Segregate out SNPs into two classes and process them into one BED file. Once you have them as a BED file, you can do set operations against gene tables (RefSeq, GENCODE, etc.).
This answer uses BEDOPS tools and conversion scripts, so have this suite installed before proceeding.
First, use grep
to extract all of your SNPs that start with rs
:
$ grep "^rs" SNPs.txt > rsSNPs.txt
Then use mysql
to grab the dbSNP snp138Common
table as a BED file:
$ mysql --user=genome --host=genome-mysql.cse.ucsc.edu -A -D hg19 -e 'SELECT chrom, chromStart, chromEnd, name FROM snp138Common' | tail -n +2 > snp138Common.bed
Now use grep
to filter snp138Common.bed
for your rs*
SNPs of interest:
$ grep -wFf rsSNPs.txt snp138Common.bed | sort-bed - > rsSNPs.bed
Second, Illumina SNPs which have chromosome name and base positions in the annotation name could be converted to a BED file directly:
$ grep "^imm" SNPs.txt \
| awk ' \
BEGIN { \
OFS = "\t"; \
} \
{ \
split($0, elems, "_"); \
chr = "chr"elems[2]; \
start = elems[3] - 1; \
stop = elems[3]; \
id = $0; \
print chr, start, stop, id; \
} \
' - | sort-bed - > illuminaSNPs.bed
Third, take the union of the two BED files with the bedops
set operation tool:
$ bedops --everything rsSNPs.bed illuminaSNPs.bed > allSNPs.bed
You now have a sorted BED file called allSNPs.bed
, which you can query against RefSeq, GENCODE and other gene tables of interest.

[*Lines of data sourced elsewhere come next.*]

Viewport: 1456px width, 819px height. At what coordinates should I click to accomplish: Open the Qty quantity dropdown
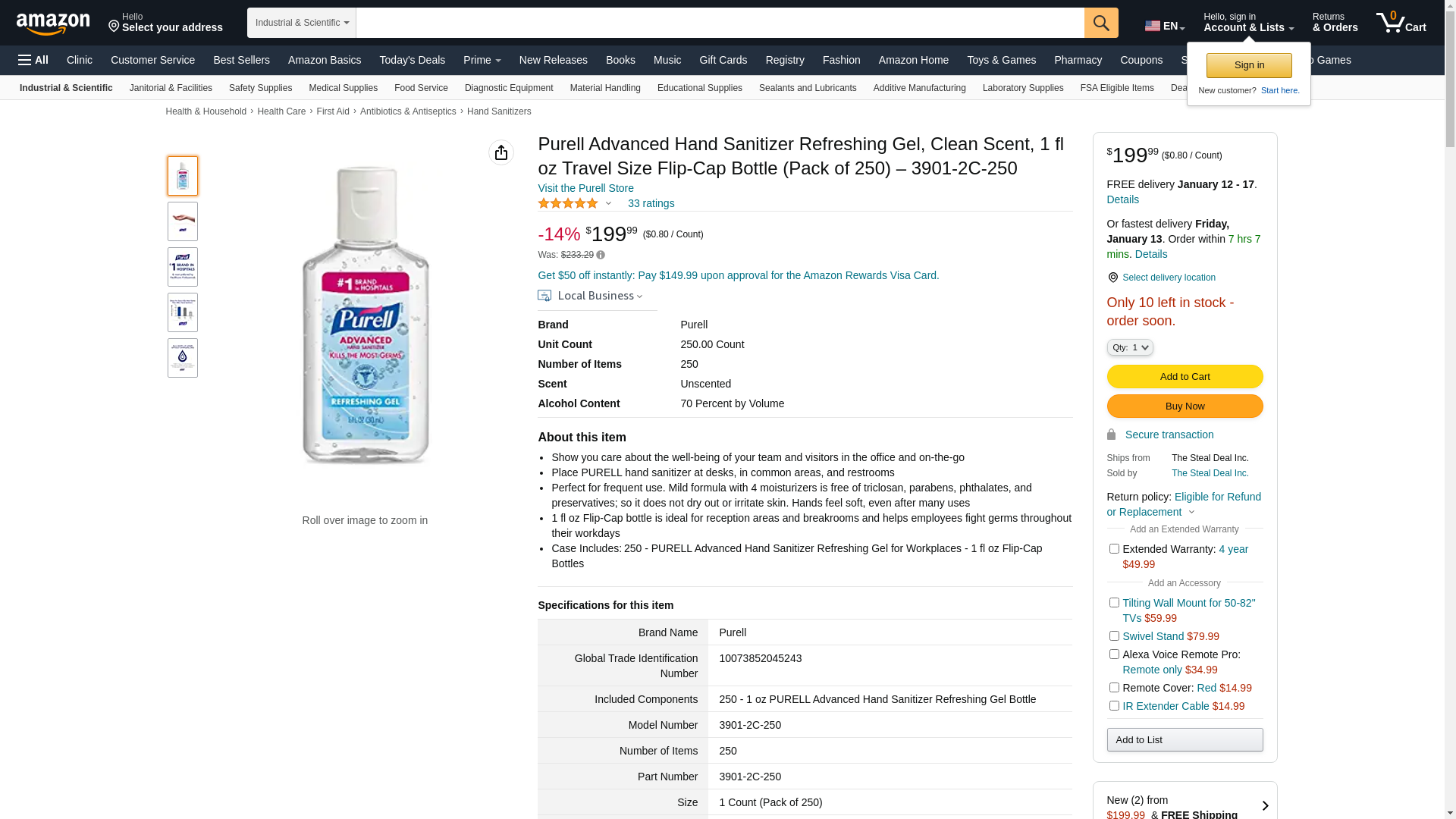pyautogui.click(x=1130, y=347)
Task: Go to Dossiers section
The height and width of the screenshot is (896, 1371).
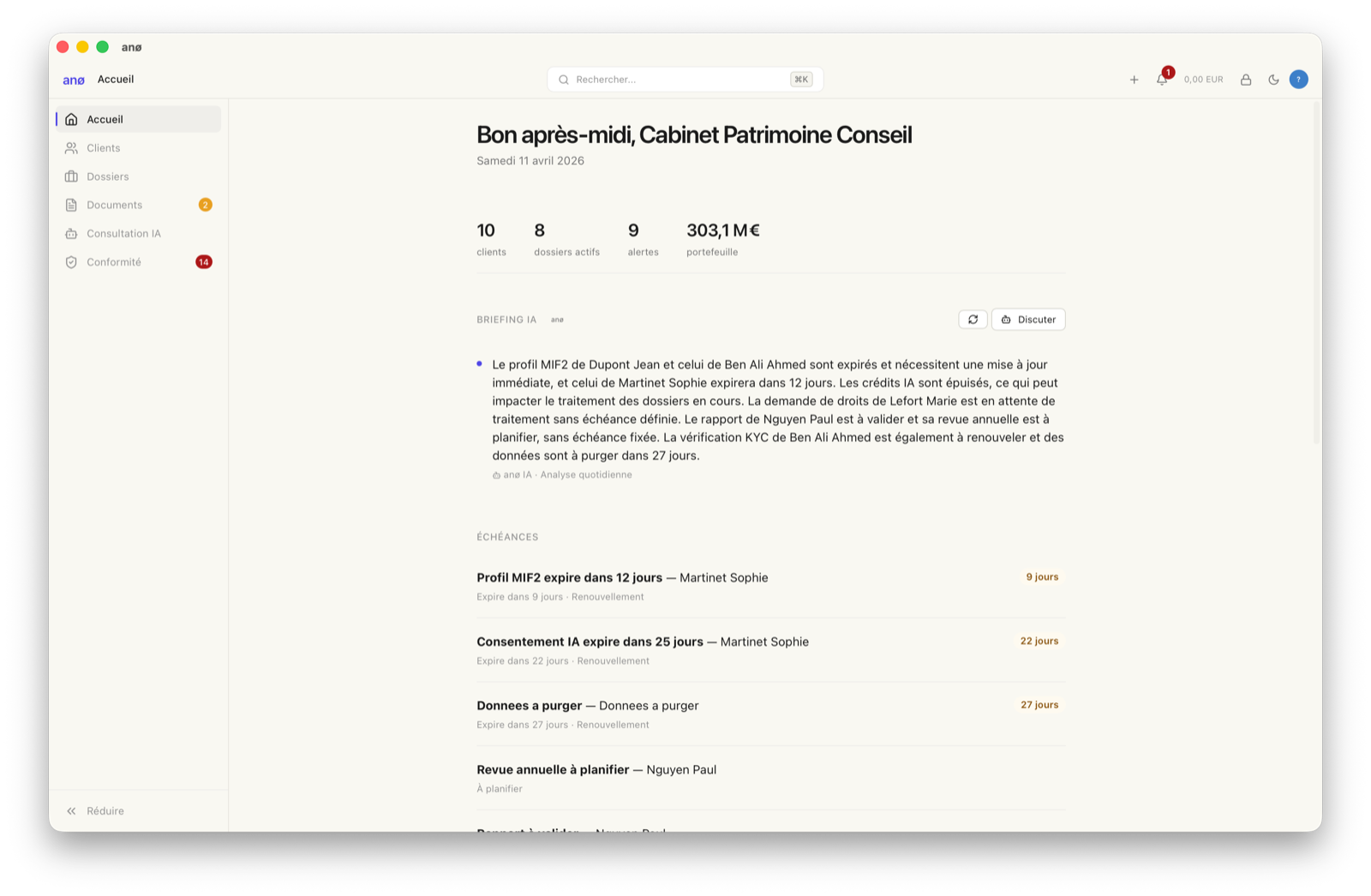Action: pyautogui.click(x=108, y=176)
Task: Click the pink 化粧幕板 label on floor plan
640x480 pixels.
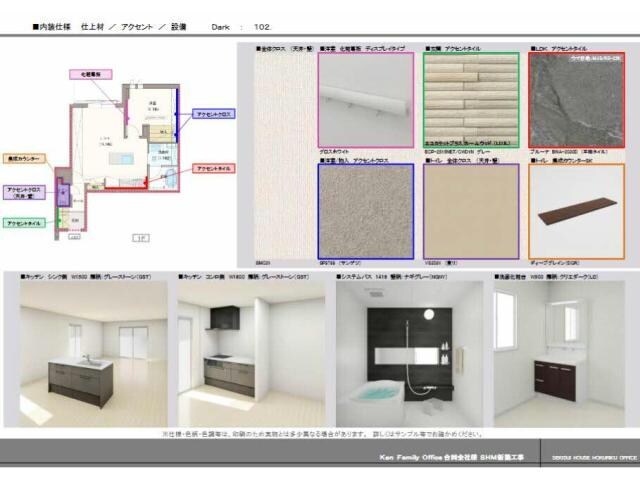Action: click(92, 74)
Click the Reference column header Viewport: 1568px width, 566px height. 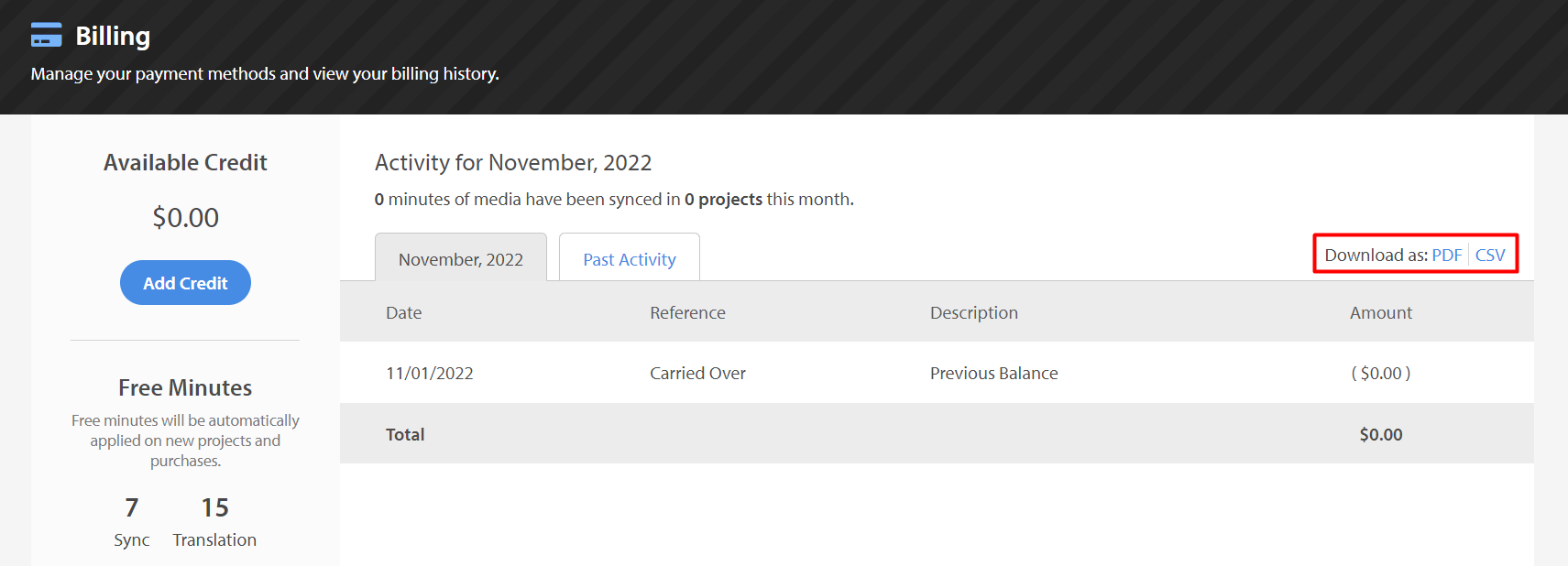tap(687, 312)
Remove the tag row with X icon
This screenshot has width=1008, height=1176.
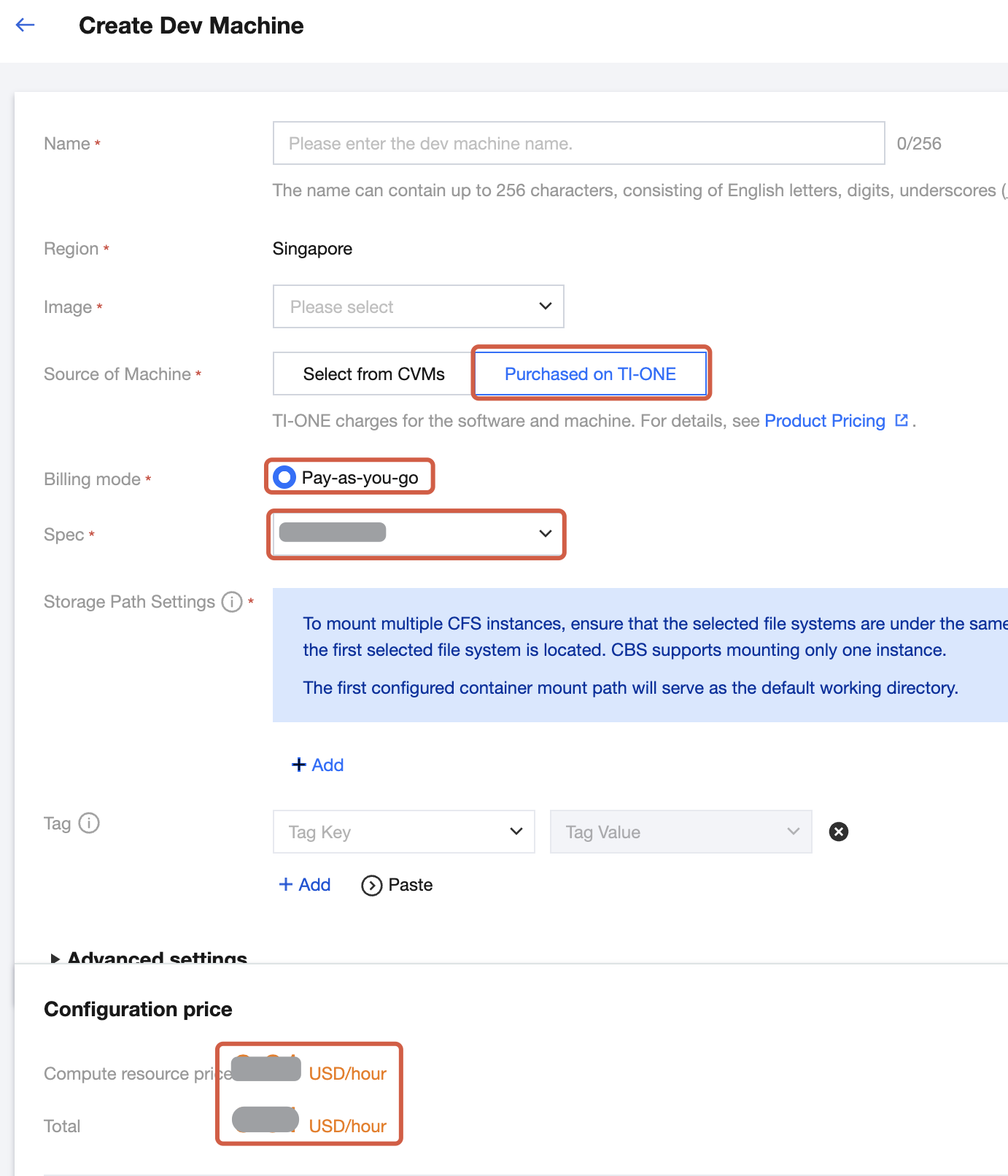tap(839, 832)
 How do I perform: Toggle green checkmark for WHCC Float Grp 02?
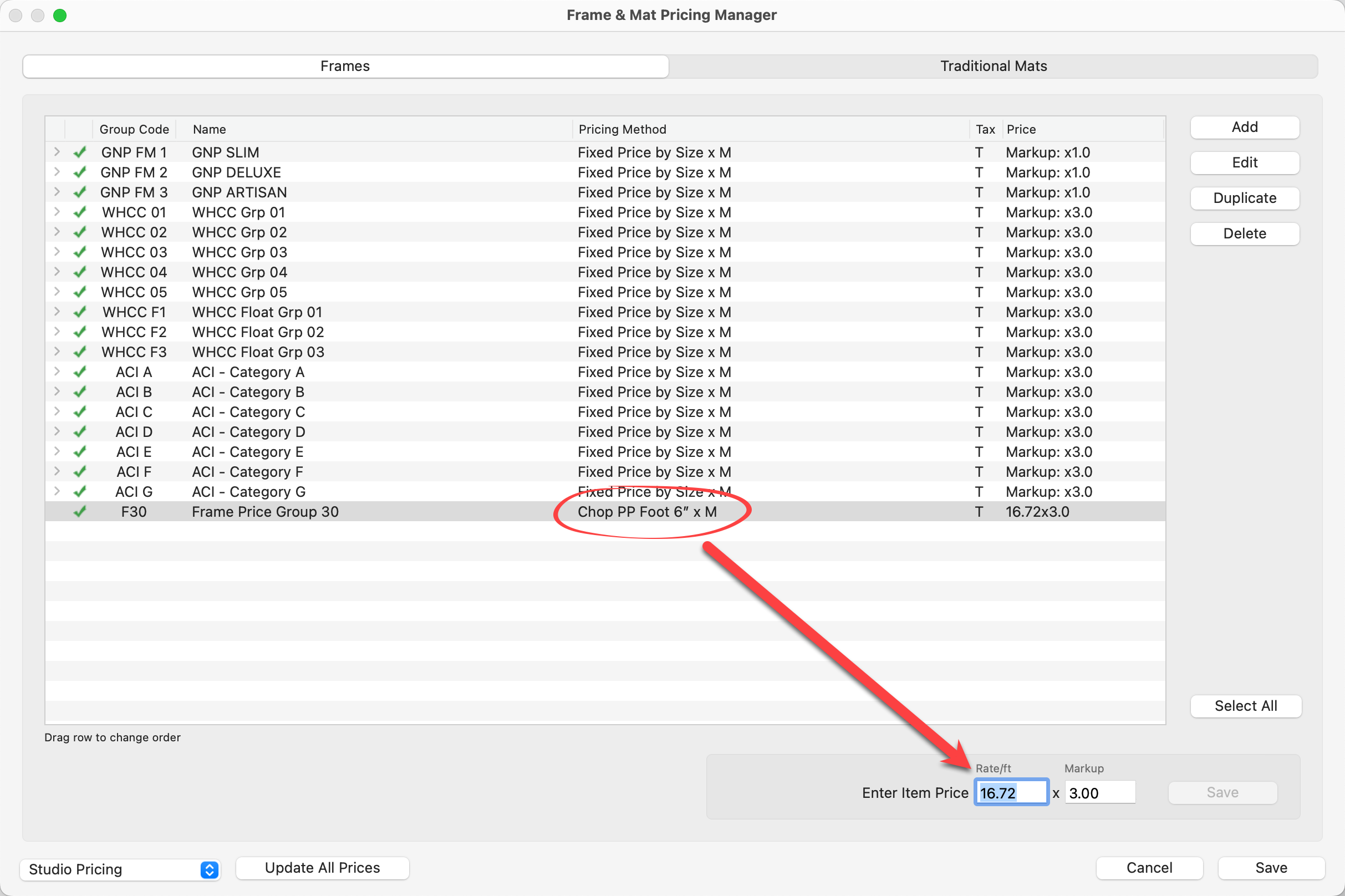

As an example, let's grab GENCODE v19 records, filter them for genes, and convert the result to BED with the gtf2bed
conversion tool:
$ wget -O - ftp://ftp.sanger.ac.uk/pub/gencode/Gencode_human/release_19/gencode.v19.annotation.gtf.gz \
| gunzip -c \
| grep -w "gene" \
| gtf2bed \
> gencode.v19.genes.bed
To demonstrate mapping/querying, we use the bedmap
map tool to look at a 1 kb window around each of your SNPs of interest, looking for any GENCODE v19 gene name annotations that fall within that window:
$ bedmap --range 500 --echo --echo-map-id-uniq allSNPs.bed gencode.v19.genes.bed > answer.bed
The file answer.bed
will be in the following format:
...
[ SNP-i ] | [ gene-id-1 ] ; [ gene-id-2 ] ; ... ; [ gene-id-n ]
...
In other words, each line has a SNP and the names of any GENCODE gene names that overlap a 1 kb window centered on the SNP.